Exercise description - For this exercise, reproduce only the lines from the one holding "Enable the External logical network checkbox" through the final line of the data below, exactly, and omit pictures.

Collected data entries -
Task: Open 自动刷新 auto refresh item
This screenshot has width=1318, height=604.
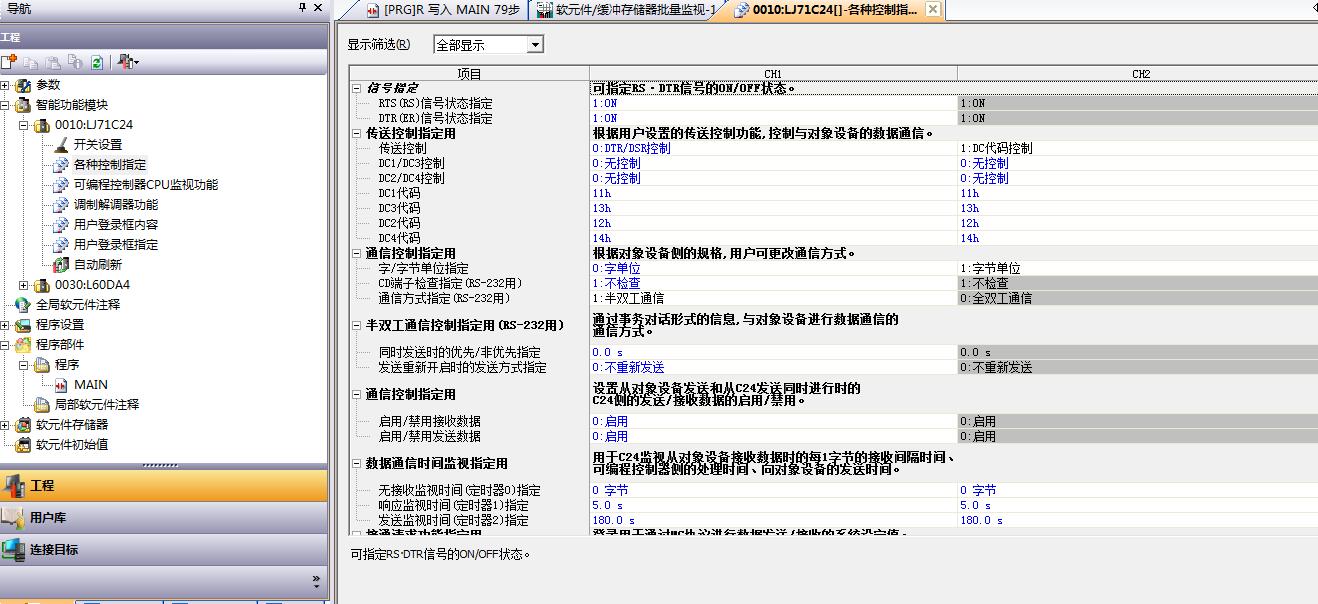Action: (97, 265)

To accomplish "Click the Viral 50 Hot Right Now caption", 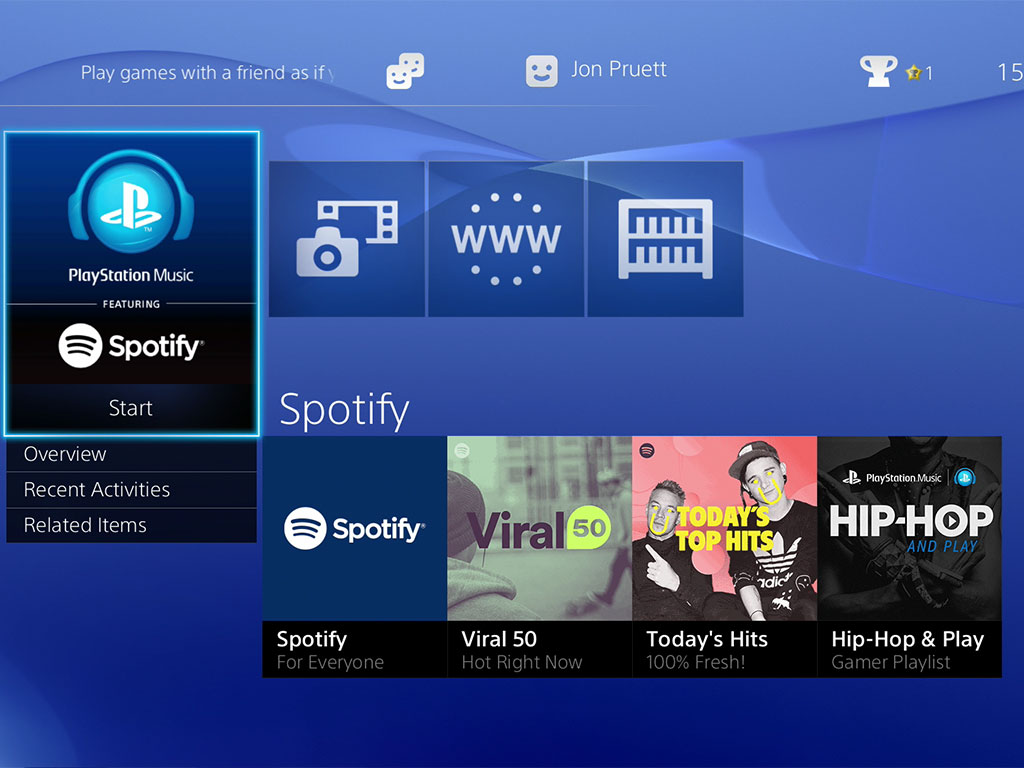I will point(522,650).
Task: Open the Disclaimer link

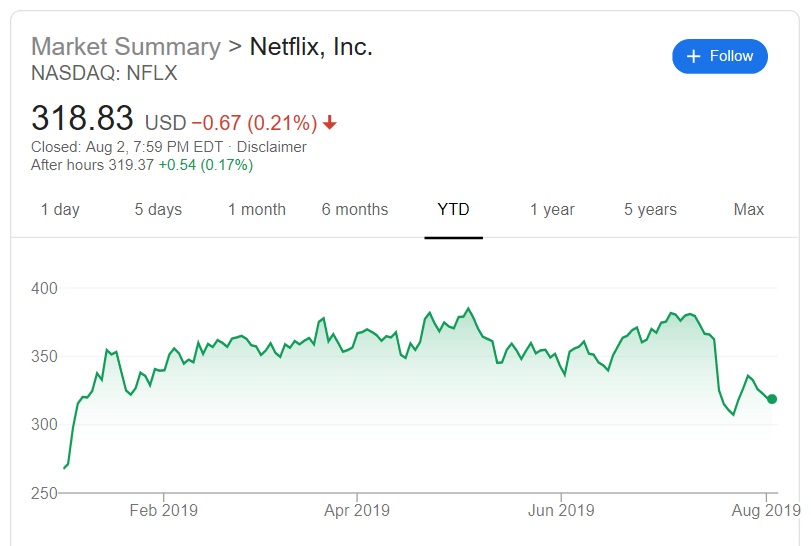Action: [x=272, y=147]

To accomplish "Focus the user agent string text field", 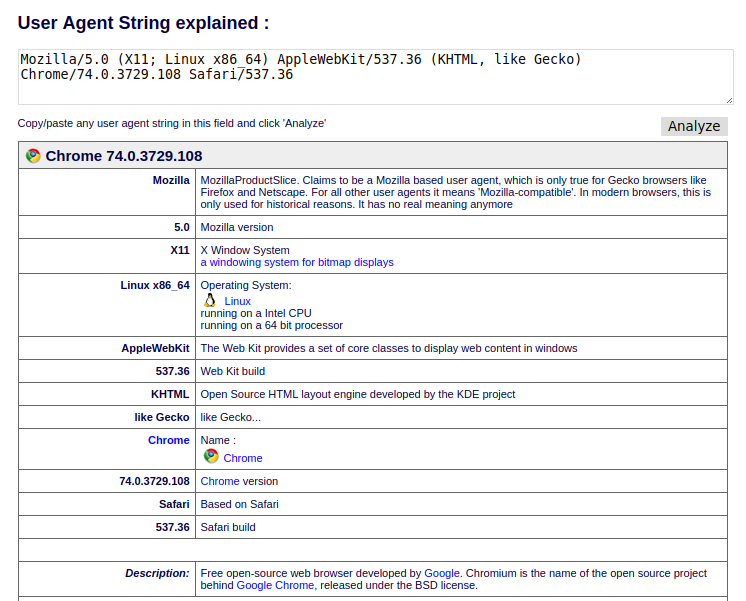I will (x=375, y=75).
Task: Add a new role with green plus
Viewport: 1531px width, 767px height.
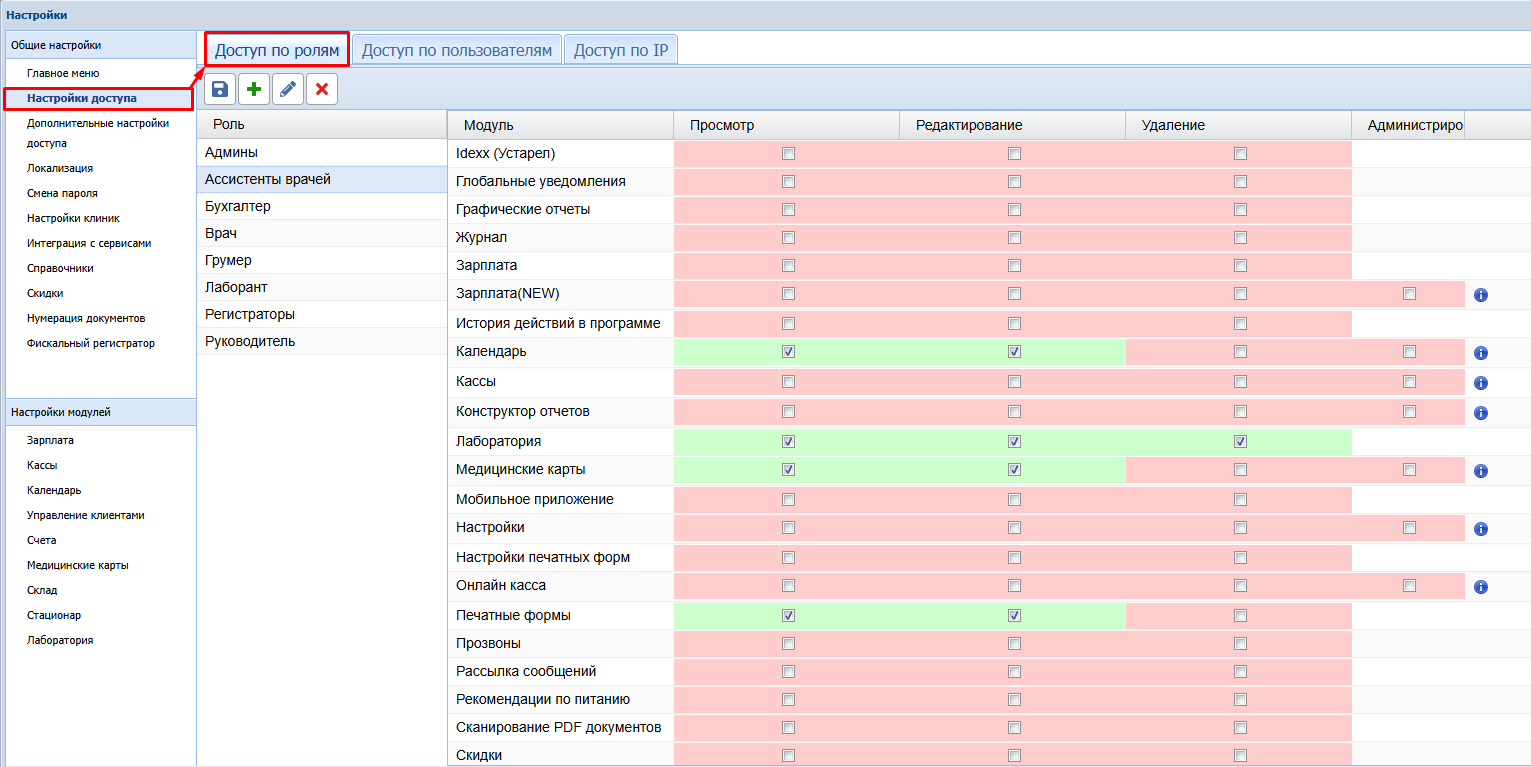Action: point(254,90)
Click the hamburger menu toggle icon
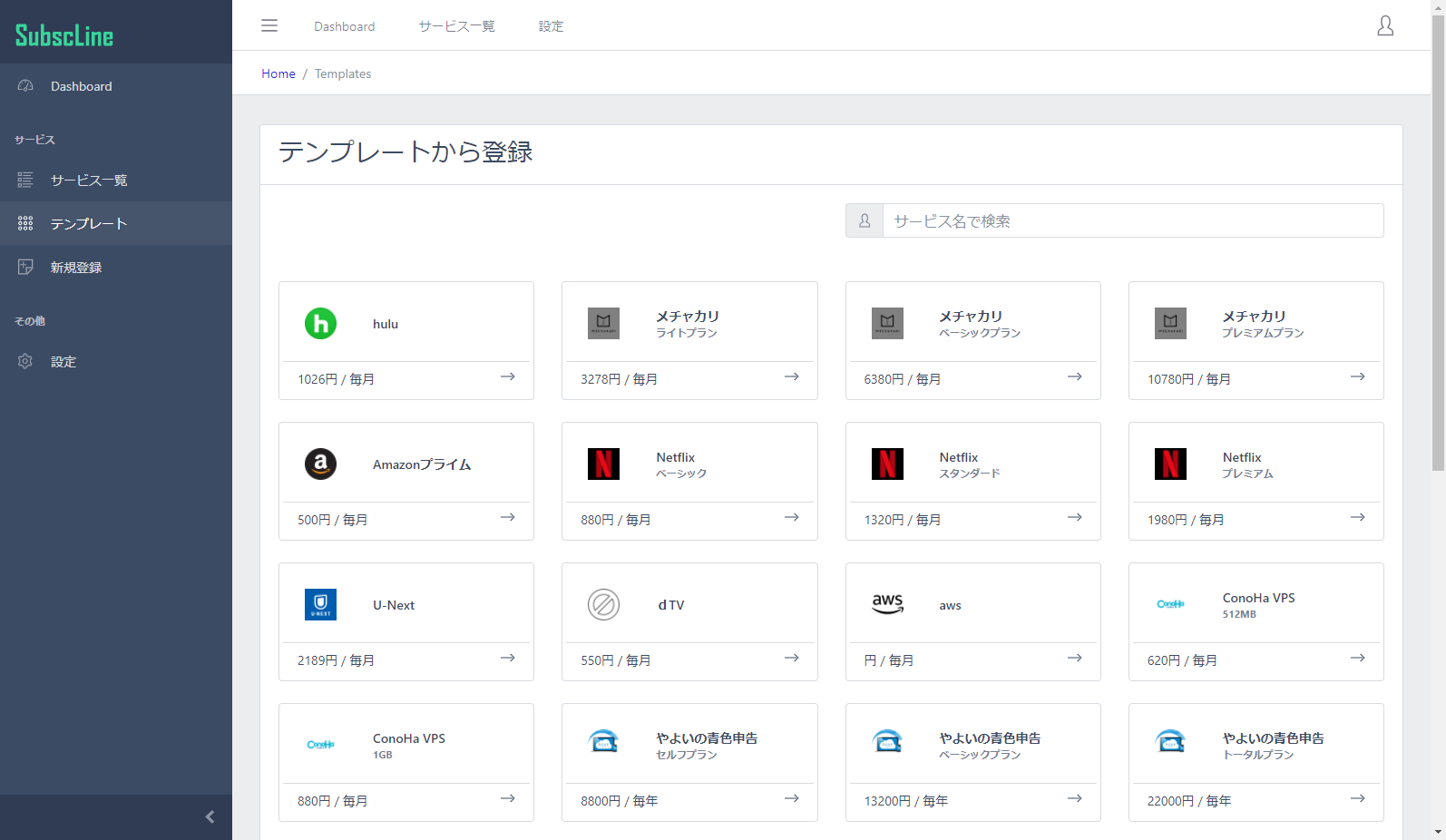The width and height of the screenshot is (1446, 840). click(269, 25)
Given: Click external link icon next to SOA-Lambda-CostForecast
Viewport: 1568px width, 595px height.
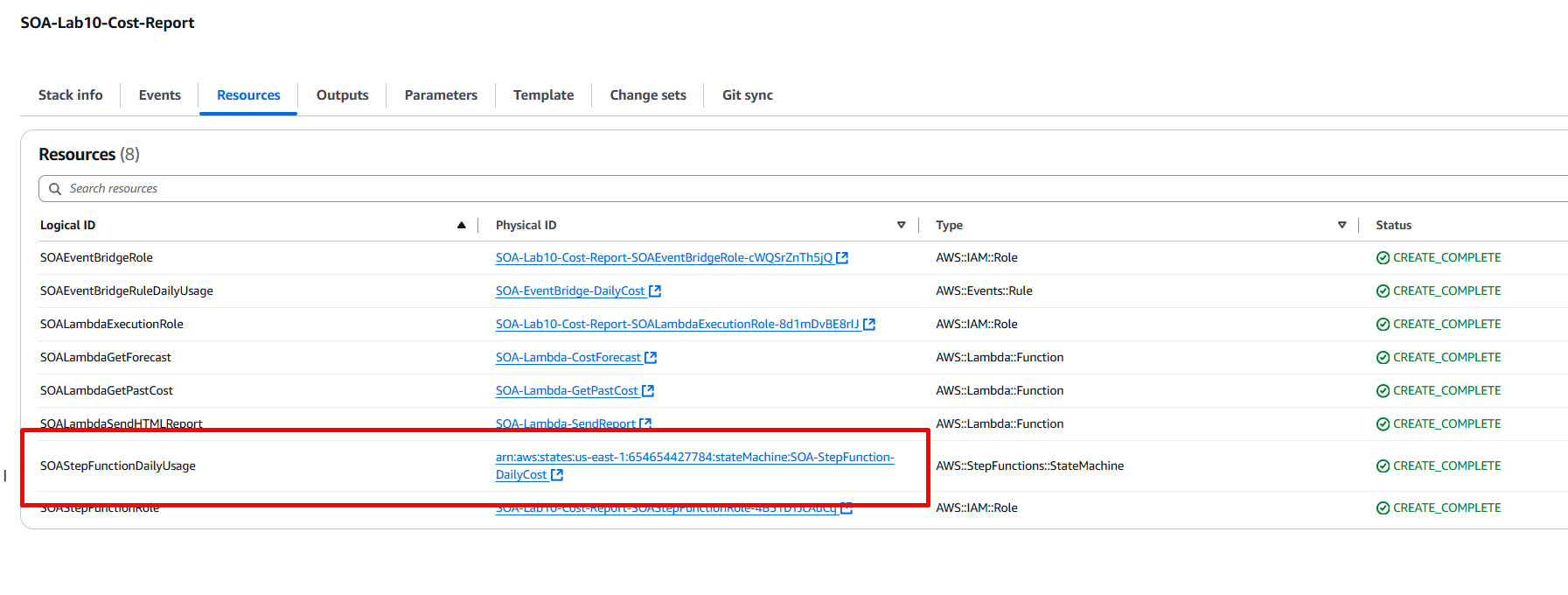Looking at the screenshot, I should coord(651,358).
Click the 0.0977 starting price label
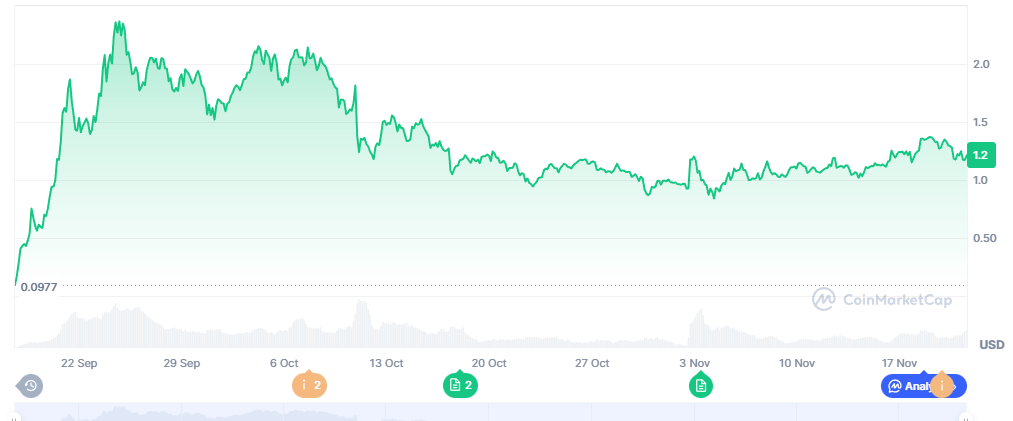 point(38,287)
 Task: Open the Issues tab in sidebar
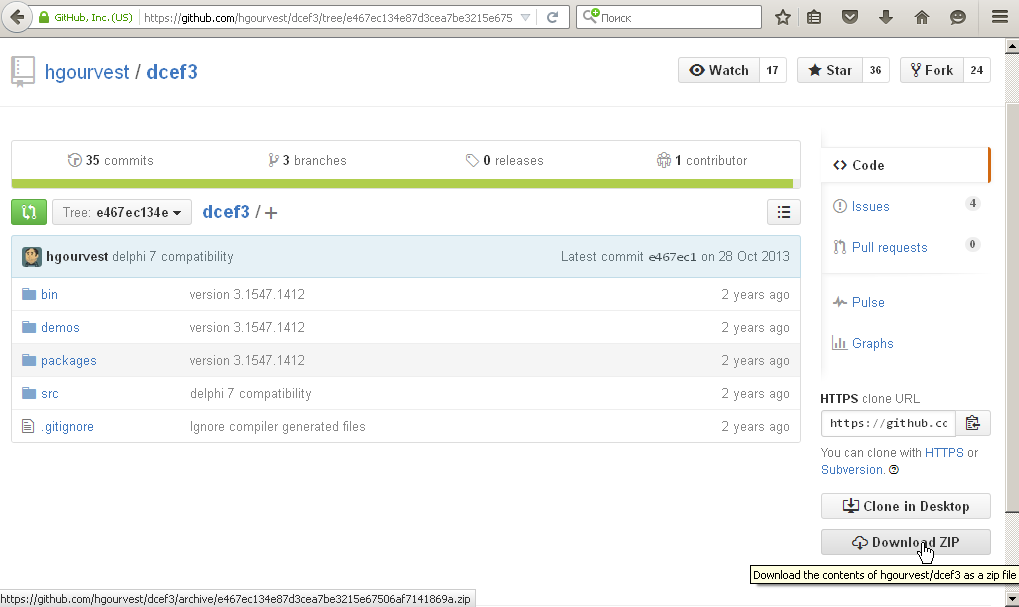coord(870,206)
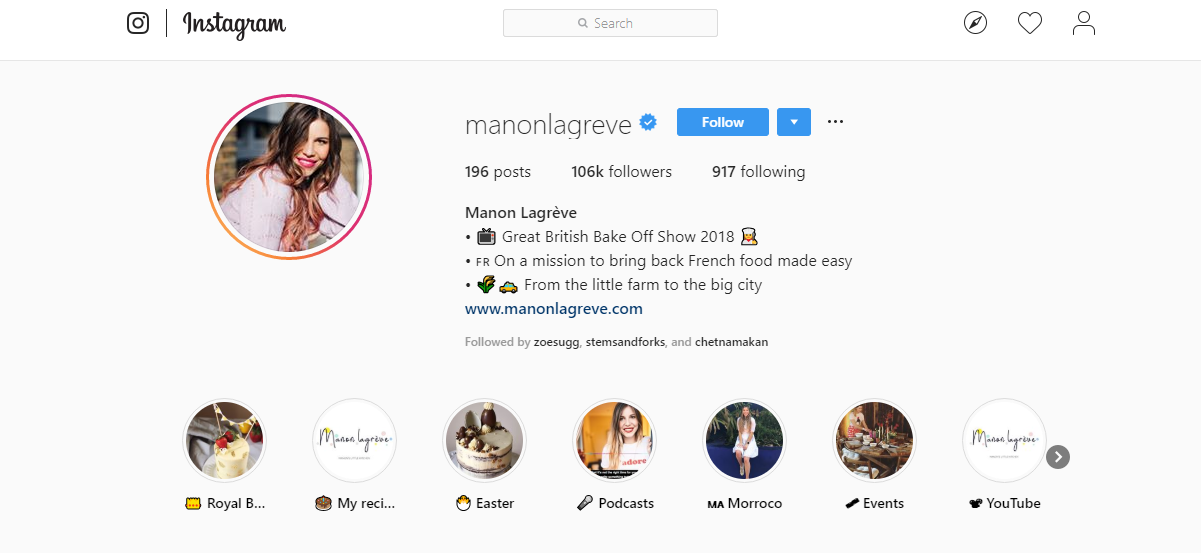The height and width of the screenshot is (553, 1201).
Task: Show next highlights with right arrow
Action: (x=1058, y=457)
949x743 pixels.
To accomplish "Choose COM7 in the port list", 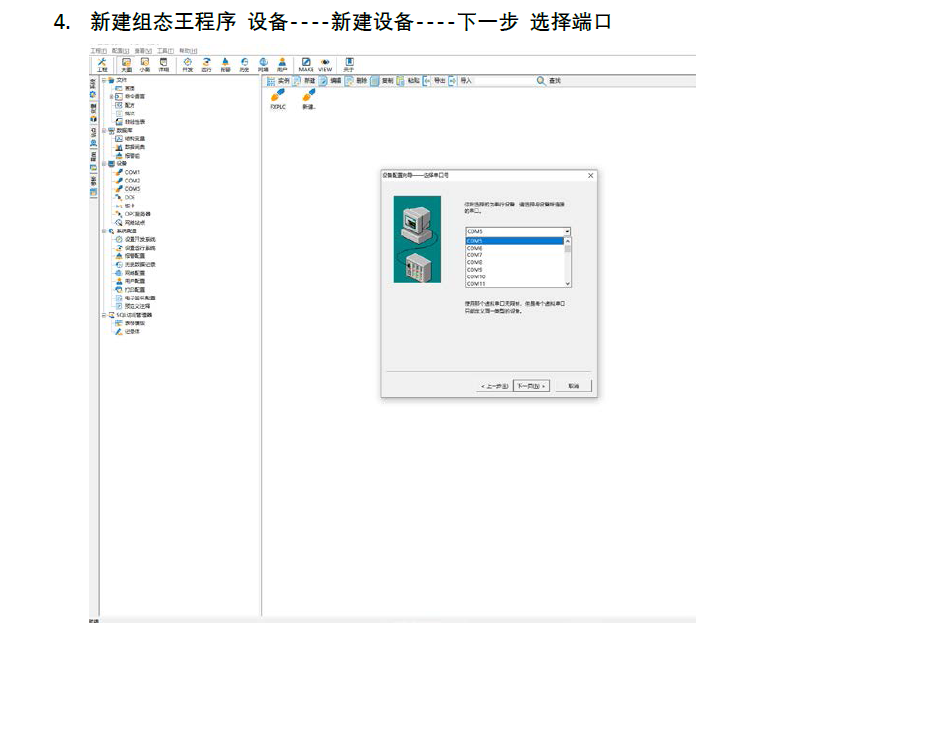I will [475, 255].
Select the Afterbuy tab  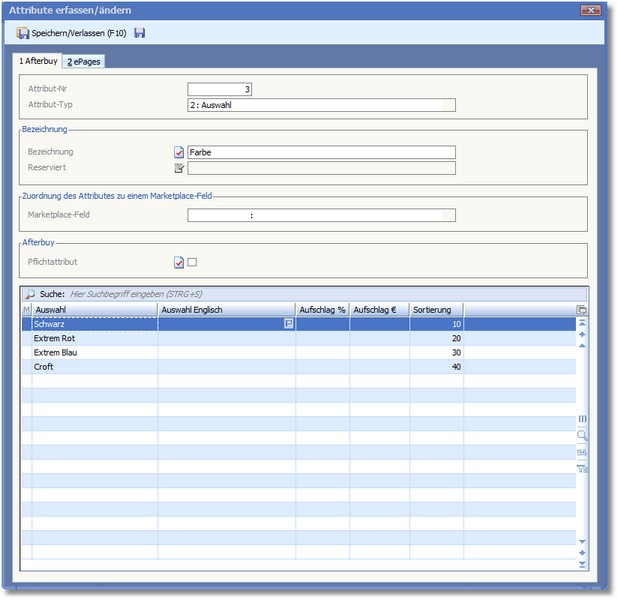[x=39, y=61]
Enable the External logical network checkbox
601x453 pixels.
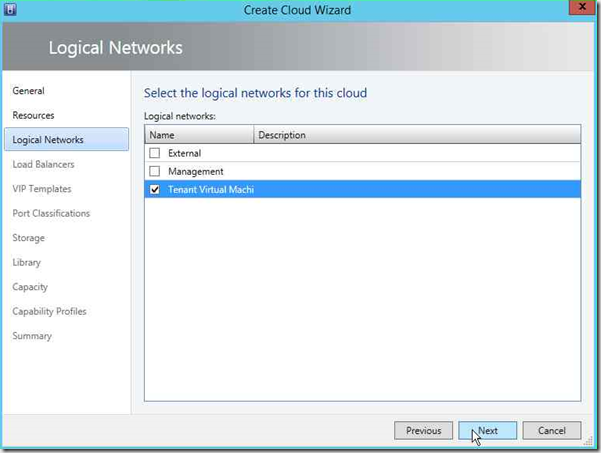(154, 154)
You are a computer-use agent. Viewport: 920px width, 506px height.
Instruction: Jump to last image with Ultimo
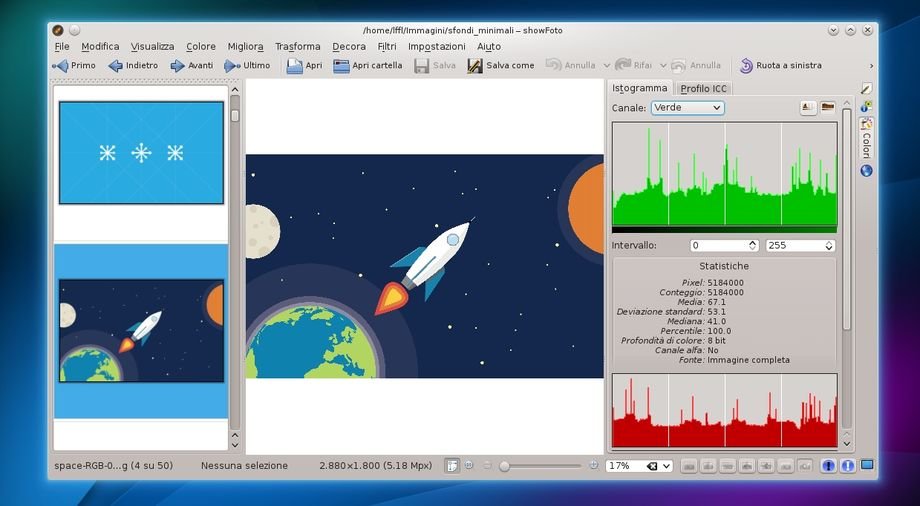tap(232, 66)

Problem solution -
Enable the External logical network checkbox
601x453 pixels.
(154, 154)
You are a computer-use agent. Viewport: 920px width, 506px height.
Instruction: Jump to last image with Ultimo
tap(232, 66)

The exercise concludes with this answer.